As some of you may be aware, Google continuously makes changes to its algorithm, about 400-500 a year in fact. Most of these have little impact on us internet marketers.
There are always some huge updates, recently Caffeine was a major way in which Google indexed and ranksed sites.
Now on June the 5th, something bad happened, I mean something terrible, I noticed that one by one, the majority of my sites that had been holding page 1 positions started to drop of the SERPS like flies. Sites that were earning me a decent income had completely disappeared. At the time of writing this, pretty much 99% of my XFactor sites have vanished from the top 10 and gone into oblivion.
There has been much talk about this on the Warrior Forum, Webmasterworld, Digital Point and lots of other popular forums as well as blogs.
There has been much talk about the Mayday Update from Google which happened around the end of April into the first few days of May 2010. Its main focus was based around long tail keywords. By that, my understanding is that Google didn’t have a good way of indexing keywords that were longer than 3 words. Now, with the new update, they are able to do this with much more precision and can ‘improve’ the quality of the sites that show up in the top 10 SERPS.
I can’t help but think that Google haven’t just done this for the users but to protect their earnings. Long tail keywords are highly lucrative and are generally the first port of call for starting out micro niche sites. I can’t help thinking that Google has done this to give authority sites more credibility than newer sites.
It actually makes me feel sick to think that all that hard work and effort over the last 8 months has come to this. However there’s no point in crying over spilt milk, and when the going gets tough, the tough MUST get going. I have worked too hard to get this far and boy I’m not about to give up!
My Obsetrvatons
Over the last few days, I have been reading lots and lots to try and figure out how we can overcome this update and try to get back to some kind of normality.
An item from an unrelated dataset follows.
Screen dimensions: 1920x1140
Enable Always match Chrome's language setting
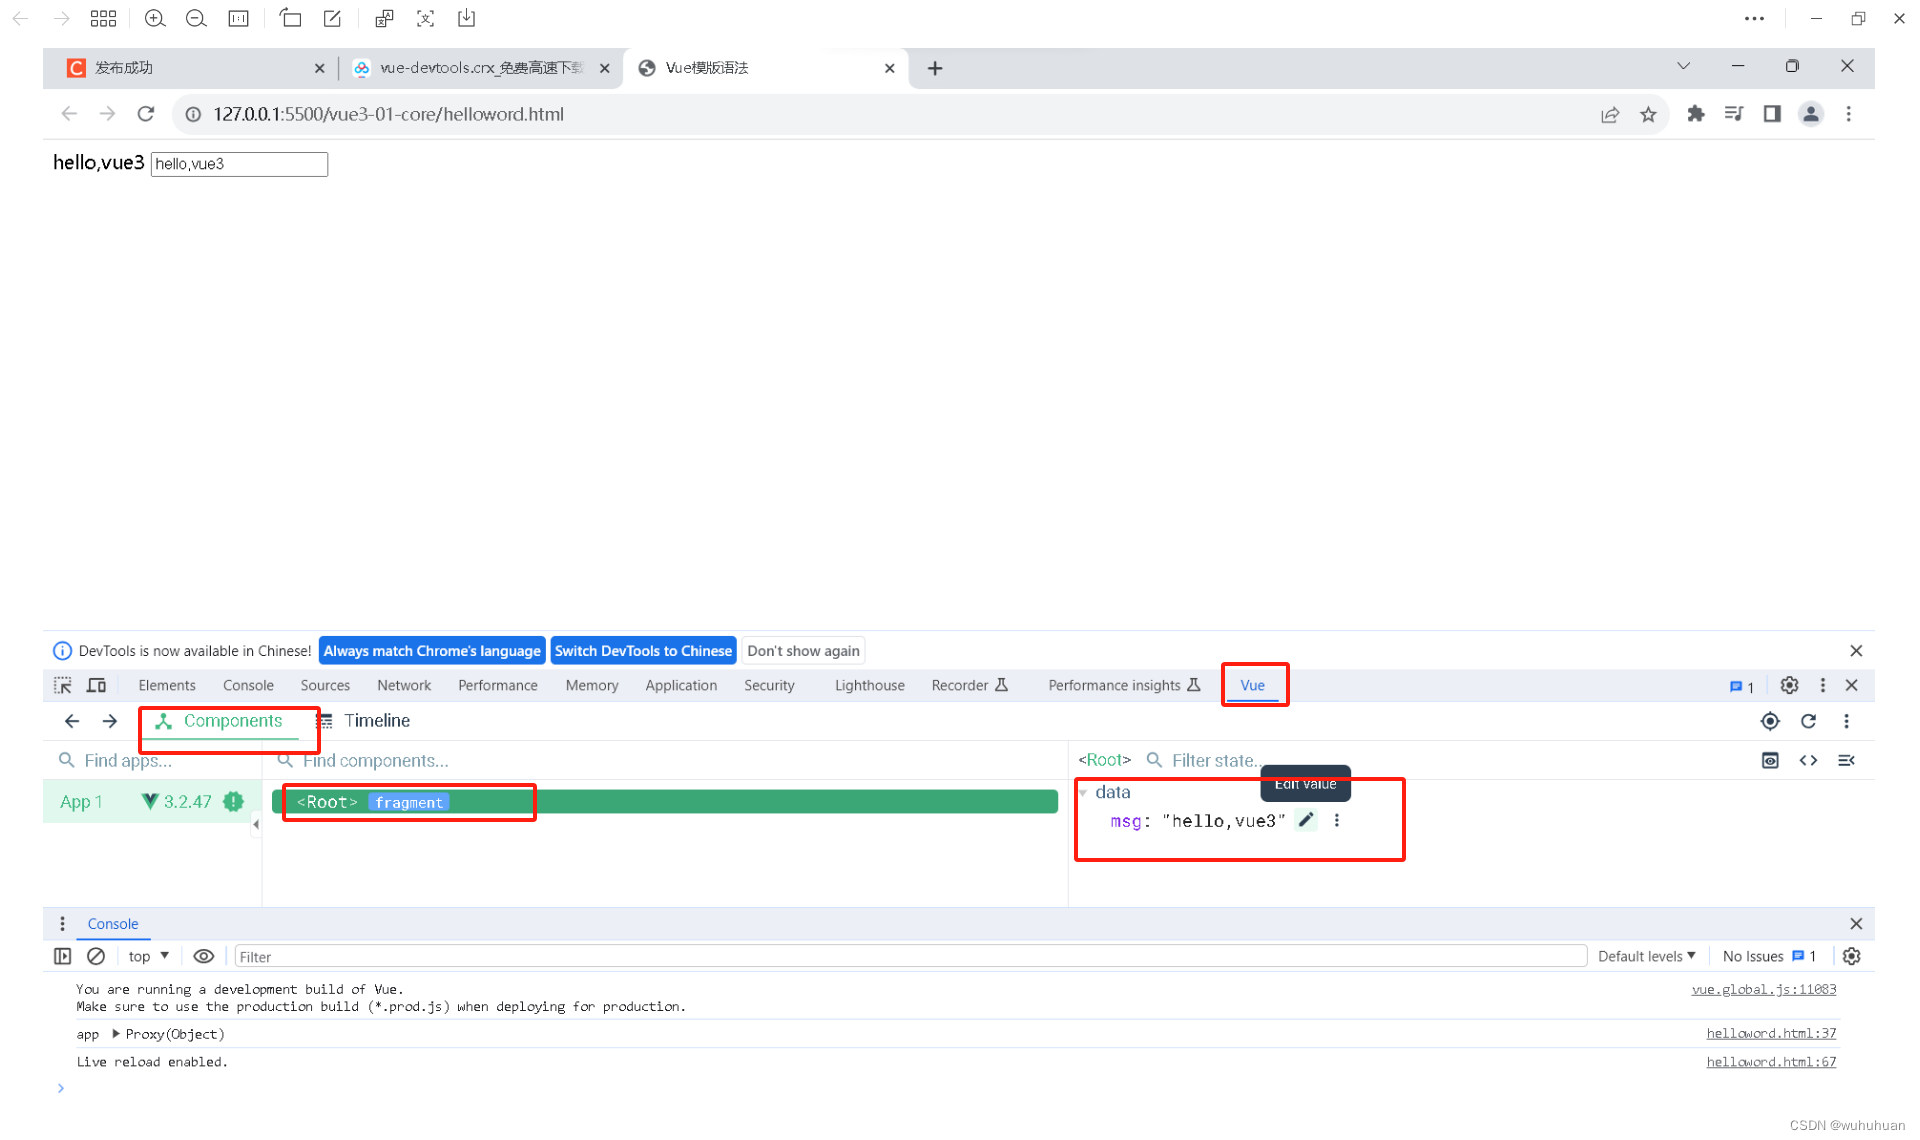coord(431,650)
From my own network of sites I have ascertained the following;
Sites less than 7-8 months were the worst affected. These were typically XFactor sites. By this I mean those where I used the XFactor methodology. All WordPress themes, content etc have all been customised so you can’t tell it was an XFactor site. I had content specifically written by professional copywriters so it was useful valuable content. These sites dropped from page 1 right down into position 500, 278, even down to 798. Absolutely shocking I know. All these sites targeted keywords between 3-6 words.
My older sites prior to starting up all this XFactor malarkey stayed around the same. Some of these domains are like 9 years old and they’ve always been solid. They haven’t been hit much at all, just a slight blip in traffic, earnings still seem to be the same. I don’t really earn much from these but I may start to grow these since I know that they are more stable.
There was one or two exceptions however which I am closely monitoring. One of my sites has actually stayed stable. Its been hovering around position 12-13 and hasn’t moved from there. The internal pages (6 of them) have all gained rankings, 3 of these pages are sitting on page 2, the others are position 36 (up 46 positions from yesterday) and 55 (up 18 from yesterday). Now what’s interesting about this site is that although it is developed in WordPress, my strategy on this site was slightly different in that my main page was 1,000 words as opposed to my usual 500. Also, the main article contains an anchor text to each internal page naturally. Now I read somewhere that this is the way to go and it seems like this theory may have some weight to it but will have to keep monitoring this over a period of time. Oh and I also have a privacy policy page that actually has content on it! This was created via a plugin that I installed. I’ll try and find it and let you guys know the name.
Exact match domains seemed to have disappeared from page 1. I did see one or two on my travels, but these were heavily backlinked, something like 4,000+ in YSE. Maybe this is an end of an era for these types of domains???
I also noticed that my Hubpages rankings didn’t change either.
So how do we move forward? I think in my opinion, based on some of the data that has been derived above, my assumptions would be to do the following, the key focus will be to get my rankings back and diversify, until then I will;
- Increase my main front-page article to 1,000 words. It seems to be working for that site so why not? Within that, interlink it to the other articles (which are 500 words).
- Create 500 word articles on Hubapges for some of your main keywords and link it back to your money site. Because I didn’t see any major drop in my Hubs, it may be worth doing this. Also, Hubpages doesn’t link out as heavily to others like EZA so potentially more PR. Remember no more than 2 links to 1 site.
- Backlink smarter and not just harder. I think we can still use some of our tactics like social bookmarking, profiles etc, but it will just be a great deal harder. I will continue to social bookmark for the time being and see if this has any affect whatsoever.
- My main methods for backlinkng will be Ezine Articles, Social Bookmarking using BMD4 and Hubpages.
Lets just hope that something works towards a positive direction.